Adam Gase is on record: He wants to get Jay Ajayi 22 to 25 carries per game in 2016 — which comes out to 350 on the year, if he stays healthy.
Forgive us if we think Ajayi doesn’t come close to that total.
It’s not that Ajayi can’t handle the workload. He had nearly that many rushing attempts in two fewer games his last year at Boise State.
Rather, it’s simply a matter of math. There probably won’t be enough snaps to do it, because the two backs behind Ajayi on the depth chart will make it tough for Gase to ignore them completely.
The Dolphins thought so much of Damien Williams and Kenyan Drake, they didn’t sign a veteran or draft a college kid to push them.
Williams and Drake combined for 589 yards from scrimmage and eight touchdowns on 80 offensive touches last year. And considering the Dolphins gave Williams a huge raise this offseason, you can expect that usage rate to rise.
Here’s an idea of why, thanks to Dolphins blogger Max Himmelrich.
NFL season: Fourth.
2016 stats: 35 carries/115 yards/3.3/3 touchdowns; 23 catches/249 yards/3 touchdowns.
2017 salary: $1.8 million.
NFL season: Second.
2016 stats: 33 carries/179 yards/5.4/2 touchdowns; 9 catches/46 yards/0 touchdowns.
2017 salary: $595,000.
While Jay Ajayi is clearly the most well-rounded back on the Dolphins' roster, and therefore the rightful owner of the depth chart's top position, the team will be able to turn to the members of its backfield for help in 2017.
Kenyan Drake and Damien Williams are two incredibly different players, but they both bring the same asset to the table: versatility. Last season, Adam Gase lined Williams up all over the field, bringing him into the fold as a FB in short yardage and a weapon out wide when defenses showed vulnerability. Drake's skills alone, including collegiate experience catching passes at Alabama, will end up being enough to get him onto the field in 2017.

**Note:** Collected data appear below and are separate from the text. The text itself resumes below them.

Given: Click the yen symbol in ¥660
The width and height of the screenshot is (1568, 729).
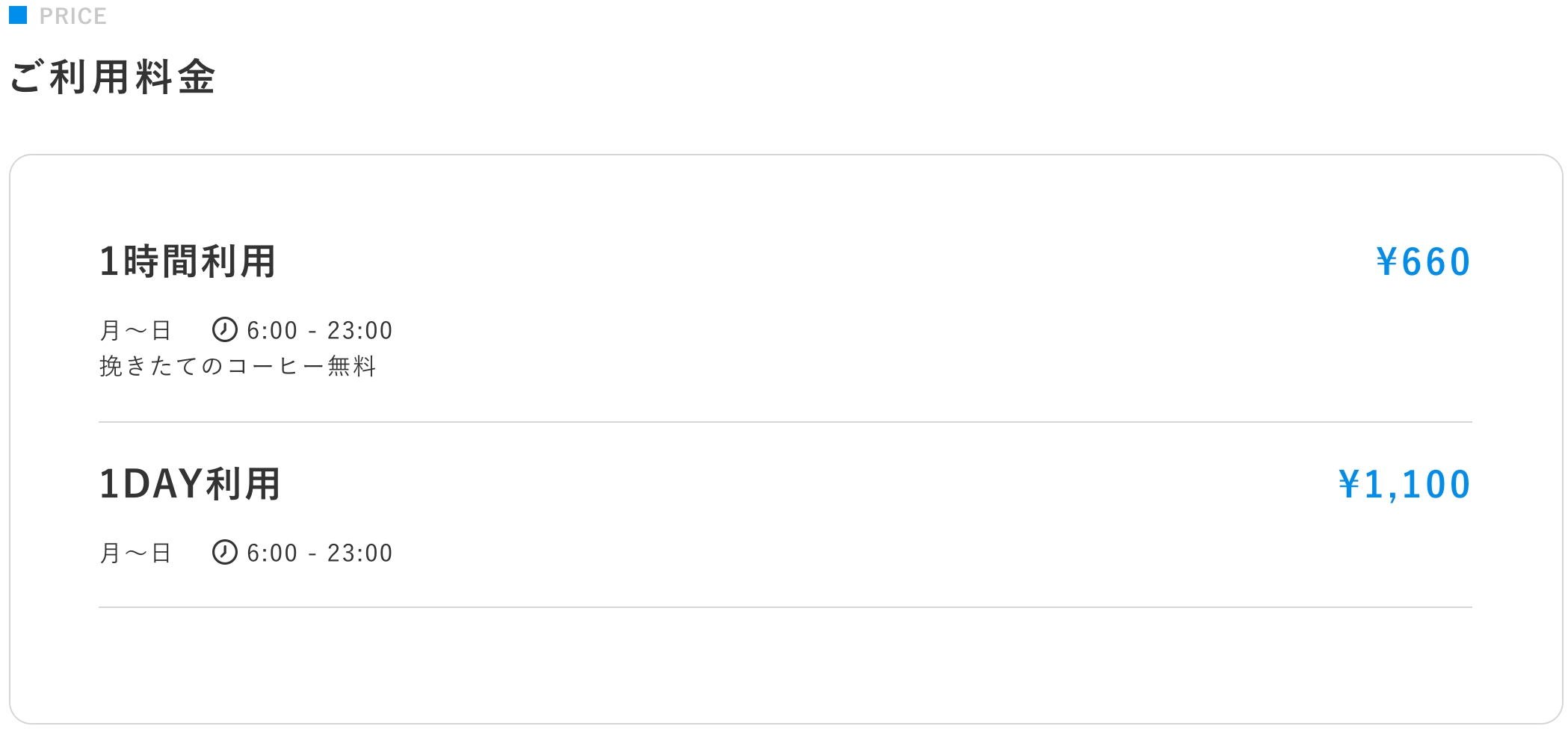Looking at the screenshot, I should (x=1386, y=262).
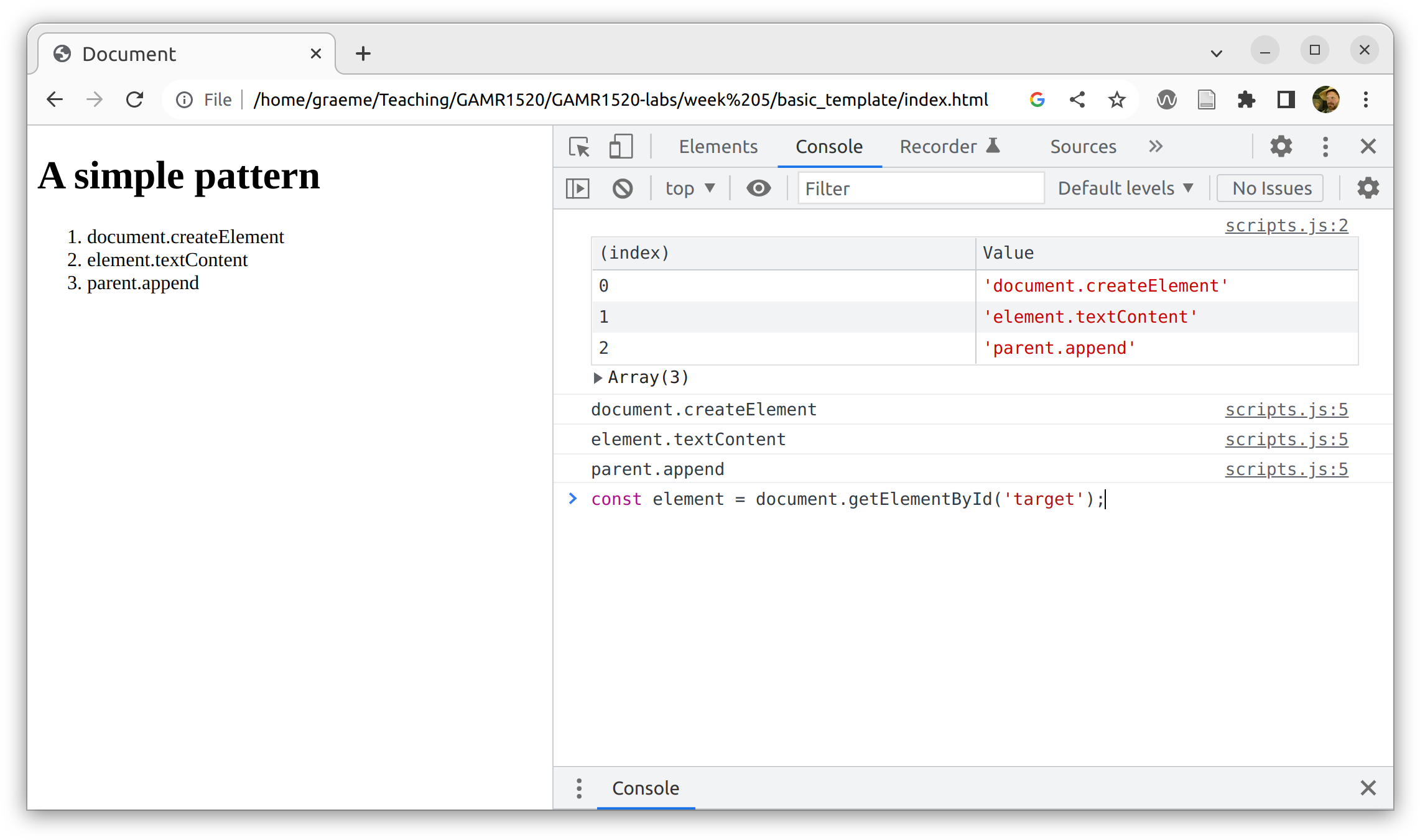
Task: Click the scripts.js:2 source link
Action: point(1286,224)
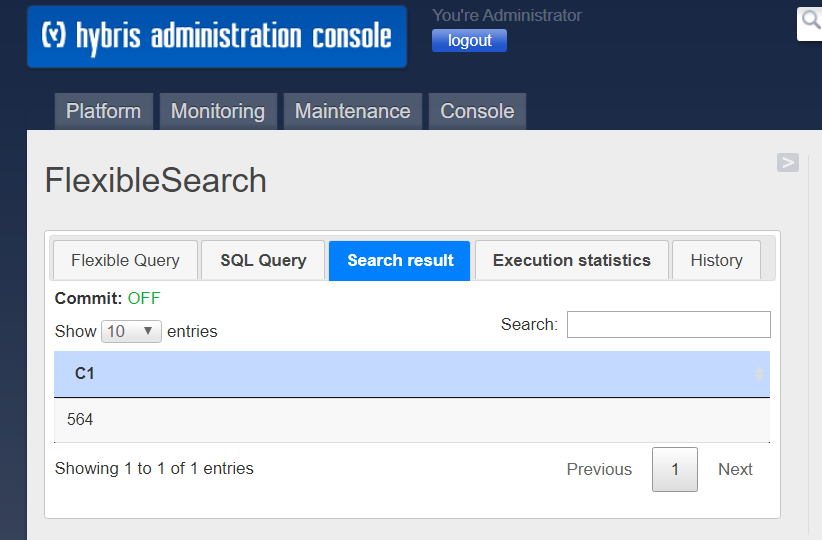Click the magnifier search icon at top right
The height and width of the screenshot is (540, 822).
[x=810, y=21]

In 2016, one of Adam Gase's best wrinkles on offense was getting Williams involved as a fullback. The Dolphins' offensive guru also called passes for Williams out of the same type of set.
Given the fact that defenders have seen these various implementations on tape, it's incredibly difficult to predict how Williams will be used on any given play.
Gase's desire to create confusion through the versatility of his RBs didn't stop with creativity in the backfield -- he continued his efforts by involving them out with receivers.
Had Matt Moore placed the ball in an easier location on the play above, Gase's call would've netted his team a huge first down in a tight game. Calling that type of play for a RB given the situation shows how confident Gase is in his current group of playmakers.
However, with an accurate pass, it's easy to see how effective plays can be when using RBs to create mismatches against slower players in coverage.
While the Dolphins know what they're getting in Williams, Drake will be more of an X-factor entering 2017. It was clear based on Drake's limited usage at Alabama that he would be a project in terms of pro development, but I was impressed by some flashes of ability that the rookie showed last year.
If Drake can harness his immense physical ability, and build on the glimpses of refined RB play we saw in 2016, the Dolphins' coaching staff will have another dangerous weapon on their hands.
The moral of the story is this: Gase has a clear desire to implement his RBs all over the field, and he has two backups with the versatility to get the job done. Williams and Drake each possess the ability to make plays from their traditional positions, or do so outside and in the passing game.
Gase's time in Denver showed him the value of quantity when building an arsenal of offensive weapons. With Drake and Williams in position to grow into bigger roles behind Ajayi (on a team that also has an abundance of wide receivers), Gase could have plenty of fun drawing up plays for his squad heading into his second season at the helm in South Florida.